In many cases yes, but: What if you publish multiple tools in a single package? What if you publish a package for a web service called X, but also include a tool for it called xcli? What if your package is primarily a library, but you also include an optional cli (like in this case, probably)?
I think what's worse is publishing a package under a different name than its root namespace.
> What if you publish multiple tools in a single package?
I question if one should ever do that... Packages are free... Just make one package per binary, and then a metapackage for those who want to install the whole suite.
If some bits of meaningful (containing essential complexity) code imply other bits with mostly accidental complexity, writing them by hand is a waste of time.
But isn't it also a waste to use data centers full of GPUs to process terabytes of text to accomplish the same thing better programming language design could?
We spend that much GPU compute not to just generate random boiler plate code but to create the real code.
If it wouldn't be beneficial for writing code, which it is, we wouldn't use it.
But yes if we could create better languages or systems, it would be a waste. But we tried multiply new programming languages, we have no code platforms etc.
It does look like though that LLM is still better than all of those approaches.
I have to write very little boilerplate code as it is with the tooling I choose. And a lot of it is generated by scripts using some input from me. I don't need cloud GPUs to write code at all.

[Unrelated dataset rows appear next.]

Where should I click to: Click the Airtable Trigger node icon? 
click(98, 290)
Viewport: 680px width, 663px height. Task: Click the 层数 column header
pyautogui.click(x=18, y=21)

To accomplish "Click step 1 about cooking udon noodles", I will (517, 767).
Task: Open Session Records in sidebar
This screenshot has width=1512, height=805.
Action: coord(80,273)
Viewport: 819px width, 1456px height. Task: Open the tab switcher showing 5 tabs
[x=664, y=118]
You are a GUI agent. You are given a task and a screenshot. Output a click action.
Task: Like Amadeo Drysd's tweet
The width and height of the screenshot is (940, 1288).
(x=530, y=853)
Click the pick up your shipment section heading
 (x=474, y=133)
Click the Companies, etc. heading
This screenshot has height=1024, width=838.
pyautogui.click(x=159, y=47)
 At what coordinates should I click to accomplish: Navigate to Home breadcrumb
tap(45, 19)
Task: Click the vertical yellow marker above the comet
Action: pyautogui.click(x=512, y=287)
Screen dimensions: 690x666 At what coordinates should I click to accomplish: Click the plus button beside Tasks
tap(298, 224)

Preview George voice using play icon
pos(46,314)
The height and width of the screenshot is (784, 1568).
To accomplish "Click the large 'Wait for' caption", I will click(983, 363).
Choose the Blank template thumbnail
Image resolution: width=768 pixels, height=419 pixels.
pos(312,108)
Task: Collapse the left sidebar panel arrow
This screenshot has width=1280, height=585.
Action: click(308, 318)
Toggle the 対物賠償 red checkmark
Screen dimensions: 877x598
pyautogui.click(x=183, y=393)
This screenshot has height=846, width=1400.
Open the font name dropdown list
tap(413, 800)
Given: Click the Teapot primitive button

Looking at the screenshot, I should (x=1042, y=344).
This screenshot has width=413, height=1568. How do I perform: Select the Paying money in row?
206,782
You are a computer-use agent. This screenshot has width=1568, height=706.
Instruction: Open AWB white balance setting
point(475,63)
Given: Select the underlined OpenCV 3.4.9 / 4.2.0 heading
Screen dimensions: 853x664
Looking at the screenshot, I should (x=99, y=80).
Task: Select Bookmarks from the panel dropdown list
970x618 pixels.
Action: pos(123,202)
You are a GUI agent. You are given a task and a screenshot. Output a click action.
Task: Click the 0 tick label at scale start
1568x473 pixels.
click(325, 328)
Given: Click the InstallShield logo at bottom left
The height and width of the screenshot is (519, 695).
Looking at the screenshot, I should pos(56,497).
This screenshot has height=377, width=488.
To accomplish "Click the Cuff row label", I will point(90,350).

Its about writing code faster and potentially better. Cloud GPUs can also generate unit tests etc.
I primarily use it for languages i don't use often enough, nonetheless its only a question of time until it doesn't make sense anymore to write code yourself.
I'm not a python user, but in most languages, libraries are referenced in (what most devs would consider) boilerplate code. Purely conjecture, but perhaps without boilerplate code, the LLMs are left guessing the names of popular libraries and just merges together two common naming conventions "huggingface" and "-cli".